**Task**
Turn the material into a Markdown table, starting at the line that contains "How do I perform: Click the Create" and ending at the line that contains "Open the Mahjong". Use the columns Row and Line, number the rows, and leave out blank lines.

**Data to use**
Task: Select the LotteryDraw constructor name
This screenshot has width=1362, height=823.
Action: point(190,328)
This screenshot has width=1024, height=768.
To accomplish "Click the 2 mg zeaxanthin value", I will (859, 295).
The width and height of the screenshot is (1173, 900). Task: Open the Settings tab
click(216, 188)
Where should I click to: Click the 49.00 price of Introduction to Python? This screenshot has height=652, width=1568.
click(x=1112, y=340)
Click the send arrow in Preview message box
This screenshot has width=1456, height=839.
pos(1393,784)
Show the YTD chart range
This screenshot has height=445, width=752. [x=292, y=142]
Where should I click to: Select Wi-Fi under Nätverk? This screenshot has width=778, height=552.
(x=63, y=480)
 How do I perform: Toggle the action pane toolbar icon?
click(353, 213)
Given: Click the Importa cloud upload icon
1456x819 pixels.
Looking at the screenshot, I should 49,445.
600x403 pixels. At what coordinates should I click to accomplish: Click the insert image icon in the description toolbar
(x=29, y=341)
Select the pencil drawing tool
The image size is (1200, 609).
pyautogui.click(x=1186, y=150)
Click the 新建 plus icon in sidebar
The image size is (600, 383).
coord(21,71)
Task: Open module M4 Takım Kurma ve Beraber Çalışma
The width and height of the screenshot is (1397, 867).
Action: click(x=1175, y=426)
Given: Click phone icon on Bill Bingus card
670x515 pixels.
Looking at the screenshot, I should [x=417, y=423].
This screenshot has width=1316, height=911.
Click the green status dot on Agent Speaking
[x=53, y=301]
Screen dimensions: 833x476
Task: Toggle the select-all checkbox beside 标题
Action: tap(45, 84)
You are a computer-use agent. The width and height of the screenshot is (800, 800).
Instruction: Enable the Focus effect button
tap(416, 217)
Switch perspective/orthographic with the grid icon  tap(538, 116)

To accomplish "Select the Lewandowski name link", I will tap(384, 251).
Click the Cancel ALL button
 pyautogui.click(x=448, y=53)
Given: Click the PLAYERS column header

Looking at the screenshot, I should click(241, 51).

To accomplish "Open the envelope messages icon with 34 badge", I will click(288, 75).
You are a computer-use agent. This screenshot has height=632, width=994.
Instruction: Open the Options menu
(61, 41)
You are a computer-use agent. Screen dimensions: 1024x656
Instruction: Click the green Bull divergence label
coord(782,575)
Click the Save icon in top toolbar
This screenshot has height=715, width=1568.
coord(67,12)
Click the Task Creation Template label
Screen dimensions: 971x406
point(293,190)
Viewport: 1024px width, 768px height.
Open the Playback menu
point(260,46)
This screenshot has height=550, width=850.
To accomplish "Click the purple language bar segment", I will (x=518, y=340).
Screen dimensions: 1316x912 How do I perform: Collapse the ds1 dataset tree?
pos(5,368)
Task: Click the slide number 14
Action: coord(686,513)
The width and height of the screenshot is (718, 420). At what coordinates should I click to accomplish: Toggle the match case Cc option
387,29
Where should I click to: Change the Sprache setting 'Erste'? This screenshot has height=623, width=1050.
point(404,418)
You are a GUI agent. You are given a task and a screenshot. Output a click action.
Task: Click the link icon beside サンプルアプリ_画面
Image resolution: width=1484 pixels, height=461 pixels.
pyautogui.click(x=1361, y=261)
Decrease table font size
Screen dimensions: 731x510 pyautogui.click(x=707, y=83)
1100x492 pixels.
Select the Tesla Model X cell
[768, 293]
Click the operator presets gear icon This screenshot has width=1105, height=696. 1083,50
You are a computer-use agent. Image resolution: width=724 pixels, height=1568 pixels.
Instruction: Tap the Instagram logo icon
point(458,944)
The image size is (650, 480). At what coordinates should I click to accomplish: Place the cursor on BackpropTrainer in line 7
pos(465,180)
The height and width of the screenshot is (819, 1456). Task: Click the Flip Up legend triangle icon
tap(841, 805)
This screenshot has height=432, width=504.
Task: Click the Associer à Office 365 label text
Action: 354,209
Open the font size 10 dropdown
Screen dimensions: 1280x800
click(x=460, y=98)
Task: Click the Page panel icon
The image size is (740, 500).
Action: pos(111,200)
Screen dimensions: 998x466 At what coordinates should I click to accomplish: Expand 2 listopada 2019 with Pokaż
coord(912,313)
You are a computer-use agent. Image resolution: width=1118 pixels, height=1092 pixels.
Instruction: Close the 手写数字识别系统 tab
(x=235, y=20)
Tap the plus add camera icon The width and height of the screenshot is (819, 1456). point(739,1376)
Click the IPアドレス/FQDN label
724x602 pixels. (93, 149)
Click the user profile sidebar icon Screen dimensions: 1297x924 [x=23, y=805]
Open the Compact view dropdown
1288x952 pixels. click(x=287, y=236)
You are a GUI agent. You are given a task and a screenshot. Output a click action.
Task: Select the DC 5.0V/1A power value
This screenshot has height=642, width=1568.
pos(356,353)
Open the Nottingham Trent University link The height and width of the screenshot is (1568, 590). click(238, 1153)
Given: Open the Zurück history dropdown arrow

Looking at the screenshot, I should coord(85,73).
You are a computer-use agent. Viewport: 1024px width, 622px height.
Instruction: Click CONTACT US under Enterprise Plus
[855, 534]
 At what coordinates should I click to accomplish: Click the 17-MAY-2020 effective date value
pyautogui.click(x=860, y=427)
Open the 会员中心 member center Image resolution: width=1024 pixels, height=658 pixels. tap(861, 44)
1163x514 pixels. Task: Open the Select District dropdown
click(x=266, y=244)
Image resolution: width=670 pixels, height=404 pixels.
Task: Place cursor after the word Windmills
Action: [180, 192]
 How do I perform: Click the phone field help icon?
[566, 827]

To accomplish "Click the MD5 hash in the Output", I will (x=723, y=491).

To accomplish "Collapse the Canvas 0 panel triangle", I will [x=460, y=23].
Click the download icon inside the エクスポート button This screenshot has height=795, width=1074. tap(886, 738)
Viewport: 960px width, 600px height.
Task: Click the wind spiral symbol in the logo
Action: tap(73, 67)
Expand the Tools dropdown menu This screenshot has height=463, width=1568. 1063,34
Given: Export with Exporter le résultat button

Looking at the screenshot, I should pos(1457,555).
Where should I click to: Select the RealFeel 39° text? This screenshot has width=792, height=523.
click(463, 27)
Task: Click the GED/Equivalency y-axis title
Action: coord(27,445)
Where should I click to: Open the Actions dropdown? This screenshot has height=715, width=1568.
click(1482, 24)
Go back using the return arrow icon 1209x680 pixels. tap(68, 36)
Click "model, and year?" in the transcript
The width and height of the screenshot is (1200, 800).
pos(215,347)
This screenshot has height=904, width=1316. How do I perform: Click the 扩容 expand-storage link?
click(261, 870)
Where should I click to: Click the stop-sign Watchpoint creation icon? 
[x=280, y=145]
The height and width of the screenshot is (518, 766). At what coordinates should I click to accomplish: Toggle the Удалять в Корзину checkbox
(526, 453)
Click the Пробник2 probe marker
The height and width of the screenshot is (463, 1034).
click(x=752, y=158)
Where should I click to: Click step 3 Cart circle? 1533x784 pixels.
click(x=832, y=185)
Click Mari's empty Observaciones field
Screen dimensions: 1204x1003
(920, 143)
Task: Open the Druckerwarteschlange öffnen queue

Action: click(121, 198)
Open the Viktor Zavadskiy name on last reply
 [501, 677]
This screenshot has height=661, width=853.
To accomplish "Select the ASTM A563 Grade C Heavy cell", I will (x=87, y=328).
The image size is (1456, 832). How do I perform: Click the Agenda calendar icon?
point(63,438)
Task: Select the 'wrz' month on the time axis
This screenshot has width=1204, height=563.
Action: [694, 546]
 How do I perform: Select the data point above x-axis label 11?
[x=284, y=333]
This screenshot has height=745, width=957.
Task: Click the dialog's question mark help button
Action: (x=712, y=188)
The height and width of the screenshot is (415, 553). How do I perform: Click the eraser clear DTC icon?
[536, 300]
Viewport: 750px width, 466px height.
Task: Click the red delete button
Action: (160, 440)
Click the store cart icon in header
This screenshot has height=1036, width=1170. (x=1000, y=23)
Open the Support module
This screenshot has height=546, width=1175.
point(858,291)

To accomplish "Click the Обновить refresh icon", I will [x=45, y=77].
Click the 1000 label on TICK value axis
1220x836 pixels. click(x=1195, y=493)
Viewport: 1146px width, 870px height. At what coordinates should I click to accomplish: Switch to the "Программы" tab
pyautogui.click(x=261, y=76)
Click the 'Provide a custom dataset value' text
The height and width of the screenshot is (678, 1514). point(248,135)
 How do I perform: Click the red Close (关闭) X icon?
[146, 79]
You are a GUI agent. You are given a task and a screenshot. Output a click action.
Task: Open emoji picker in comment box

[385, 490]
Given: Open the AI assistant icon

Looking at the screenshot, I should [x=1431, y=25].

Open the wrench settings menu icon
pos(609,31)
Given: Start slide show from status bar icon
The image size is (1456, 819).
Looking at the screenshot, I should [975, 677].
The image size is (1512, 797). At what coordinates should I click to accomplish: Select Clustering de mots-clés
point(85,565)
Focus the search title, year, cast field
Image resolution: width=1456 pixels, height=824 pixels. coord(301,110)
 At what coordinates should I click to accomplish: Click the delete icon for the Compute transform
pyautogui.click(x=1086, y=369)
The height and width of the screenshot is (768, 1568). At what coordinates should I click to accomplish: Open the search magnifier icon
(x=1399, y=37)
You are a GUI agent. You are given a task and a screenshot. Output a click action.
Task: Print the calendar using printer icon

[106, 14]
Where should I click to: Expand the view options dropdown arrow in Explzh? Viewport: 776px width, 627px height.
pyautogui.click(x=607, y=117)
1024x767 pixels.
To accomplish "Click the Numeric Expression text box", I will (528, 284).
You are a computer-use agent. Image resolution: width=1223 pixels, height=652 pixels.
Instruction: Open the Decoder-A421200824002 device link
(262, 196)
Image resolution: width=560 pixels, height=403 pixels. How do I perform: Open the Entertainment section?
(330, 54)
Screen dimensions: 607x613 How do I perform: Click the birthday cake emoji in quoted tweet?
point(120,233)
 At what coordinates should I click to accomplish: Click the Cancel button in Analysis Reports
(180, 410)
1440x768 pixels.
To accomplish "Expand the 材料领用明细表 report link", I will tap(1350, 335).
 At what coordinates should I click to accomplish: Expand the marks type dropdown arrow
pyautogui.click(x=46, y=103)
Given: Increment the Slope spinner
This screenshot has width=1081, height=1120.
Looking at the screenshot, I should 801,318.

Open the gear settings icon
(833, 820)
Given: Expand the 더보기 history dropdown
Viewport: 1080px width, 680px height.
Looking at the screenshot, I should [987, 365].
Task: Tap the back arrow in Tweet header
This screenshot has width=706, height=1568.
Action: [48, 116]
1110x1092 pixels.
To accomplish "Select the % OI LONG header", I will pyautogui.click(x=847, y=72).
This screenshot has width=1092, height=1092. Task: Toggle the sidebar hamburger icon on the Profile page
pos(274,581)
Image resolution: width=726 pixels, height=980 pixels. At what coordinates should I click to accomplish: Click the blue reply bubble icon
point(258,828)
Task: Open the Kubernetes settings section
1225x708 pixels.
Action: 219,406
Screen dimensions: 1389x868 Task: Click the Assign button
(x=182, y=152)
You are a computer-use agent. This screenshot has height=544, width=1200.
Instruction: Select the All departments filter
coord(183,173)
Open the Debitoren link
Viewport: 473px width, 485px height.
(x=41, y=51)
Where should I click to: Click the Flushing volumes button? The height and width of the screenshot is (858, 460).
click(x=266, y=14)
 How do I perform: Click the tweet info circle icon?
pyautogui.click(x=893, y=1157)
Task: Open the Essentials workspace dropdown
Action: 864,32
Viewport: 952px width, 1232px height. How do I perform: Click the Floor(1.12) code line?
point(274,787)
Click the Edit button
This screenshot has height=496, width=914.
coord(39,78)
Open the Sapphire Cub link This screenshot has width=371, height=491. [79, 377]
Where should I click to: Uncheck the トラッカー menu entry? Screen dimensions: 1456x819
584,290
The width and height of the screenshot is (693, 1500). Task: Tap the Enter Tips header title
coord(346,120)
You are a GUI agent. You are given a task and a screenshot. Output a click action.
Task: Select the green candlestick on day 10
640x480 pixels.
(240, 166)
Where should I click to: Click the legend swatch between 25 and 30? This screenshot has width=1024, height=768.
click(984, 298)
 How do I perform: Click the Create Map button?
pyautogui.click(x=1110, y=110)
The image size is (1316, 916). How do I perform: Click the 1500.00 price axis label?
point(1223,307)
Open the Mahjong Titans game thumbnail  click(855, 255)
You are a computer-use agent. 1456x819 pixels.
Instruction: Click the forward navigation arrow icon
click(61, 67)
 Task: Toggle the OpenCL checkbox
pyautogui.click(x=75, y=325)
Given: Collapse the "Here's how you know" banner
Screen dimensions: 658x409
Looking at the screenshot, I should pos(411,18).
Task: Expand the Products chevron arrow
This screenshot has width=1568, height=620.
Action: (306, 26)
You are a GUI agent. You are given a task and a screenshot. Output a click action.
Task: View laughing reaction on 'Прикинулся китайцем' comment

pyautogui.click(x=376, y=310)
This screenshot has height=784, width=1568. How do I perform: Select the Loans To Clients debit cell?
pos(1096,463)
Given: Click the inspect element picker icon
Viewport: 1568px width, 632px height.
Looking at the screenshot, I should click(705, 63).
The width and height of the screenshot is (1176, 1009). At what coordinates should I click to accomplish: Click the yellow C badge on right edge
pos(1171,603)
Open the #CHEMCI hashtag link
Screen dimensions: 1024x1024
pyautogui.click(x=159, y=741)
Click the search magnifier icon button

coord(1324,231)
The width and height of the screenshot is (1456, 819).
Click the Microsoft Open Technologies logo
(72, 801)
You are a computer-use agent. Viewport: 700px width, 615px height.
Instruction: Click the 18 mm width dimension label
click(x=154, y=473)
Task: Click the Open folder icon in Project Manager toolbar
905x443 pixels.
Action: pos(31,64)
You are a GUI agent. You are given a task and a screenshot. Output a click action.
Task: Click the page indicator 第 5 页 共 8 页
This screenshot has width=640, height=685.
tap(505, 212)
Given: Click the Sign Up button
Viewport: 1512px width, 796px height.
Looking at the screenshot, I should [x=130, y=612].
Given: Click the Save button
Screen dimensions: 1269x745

**Right answer**
| Row | Line |
|---|---|
| 1 |  How do I perform: Click the Create Map button? |
| 2 | pyautogui.click(x=1110, y=110) |
| 3 | The image size is (1316, 916). How do I perform: Click the 1500.00 price axis label? |
| 4 | point(1223,307) |
| 5 | Open the Mahjong Titans game thumbnail  click(855, 255) |